Evander Brody, Duke of Pindar can't believe his neighbor, who hates him, has actually come to him proposing marriage. But after a hot and scathing argument during which she threatens him with a treasonous letter written by his mad father, he finally relents. They come to an agreement riddled with misunderstanding. It was Mia's intention for the marriage to be a short one of convenience after which she would leave him to either get an annulment or a divorce. Vander has other ideas; the one thing he insists on—for he will need an heir—is for her to spend four nights in his bed. So they marry, both interpreting the “four nights” clause differently.

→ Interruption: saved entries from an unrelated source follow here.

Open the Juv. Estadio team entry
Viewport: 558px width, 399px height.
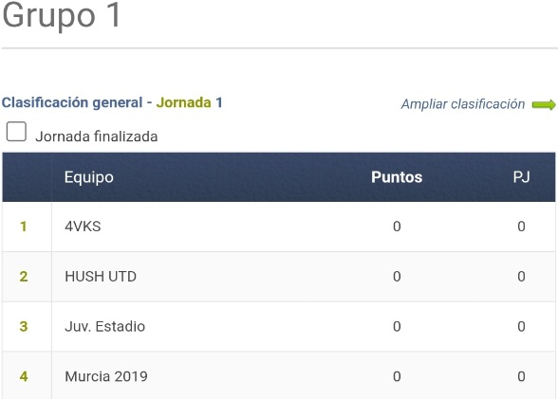(105, 326)
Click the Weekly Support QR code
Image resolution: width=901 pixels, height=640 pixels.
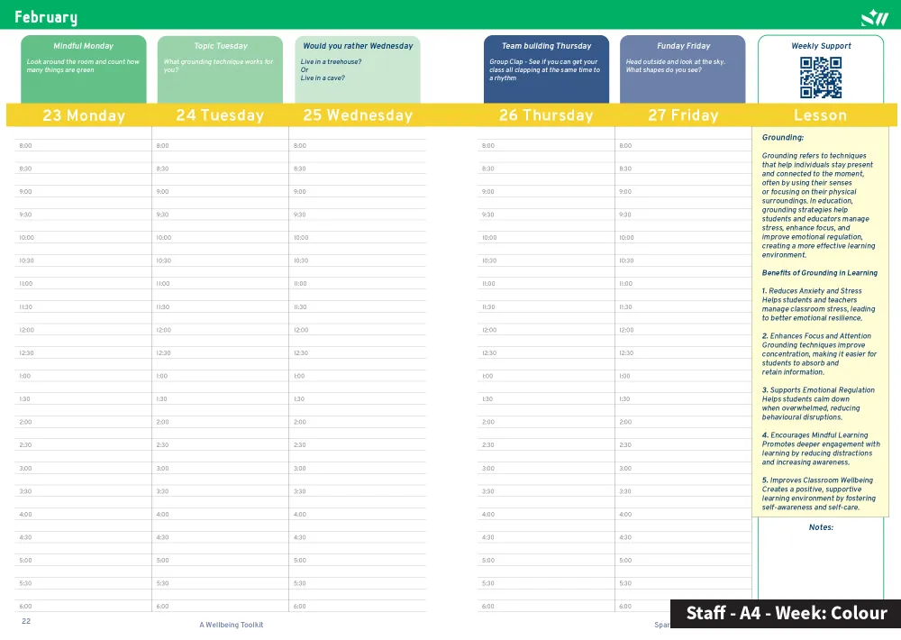pos(820,78)
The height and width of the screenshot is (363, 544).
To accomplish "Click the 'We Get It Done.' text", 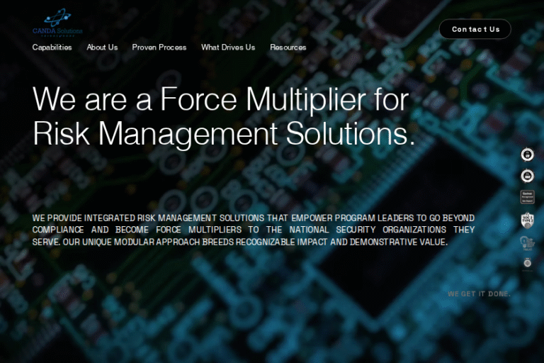I will tap(479, 294).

Mia and Vander are sympathetic characters with difficult backgrounds that made them leery of love and loving. But one thing is clear, when they get near each other, temptation is spontaneous. While Mia is determined to avoid it altogether, Vander will allow himself no sentiment to be involved. But he's a man who needs love, and she has a carefully guarded secret…she writes novels.
There is much more to FOUR NIGHTS WITH THE DUKE than the plotline above. Along with the internal conflicts suffered by Mia and Vander, external conflicts arise as well to complicate the whole. Among the well developed characters, major and minor, are Mia's nephew Charlie, Vander's Uncle Chuffy, and a homesick Arabian stallion named Jafeer.
This novel stands very well on its own, but if you haven't read number seven in the Desperate Duchess series (THREE WEEKS WITH LADY X) you might want to add it to your shelf along with this one. In it, Vander is introduced, and its protagonists, Vander's best friend Tobias Dautry and his lady, play a part in this one.
So spend four nights—or one—with the duke and enjoy good reading filled with excitement, humor, and loads of passion. You'll be glad you did.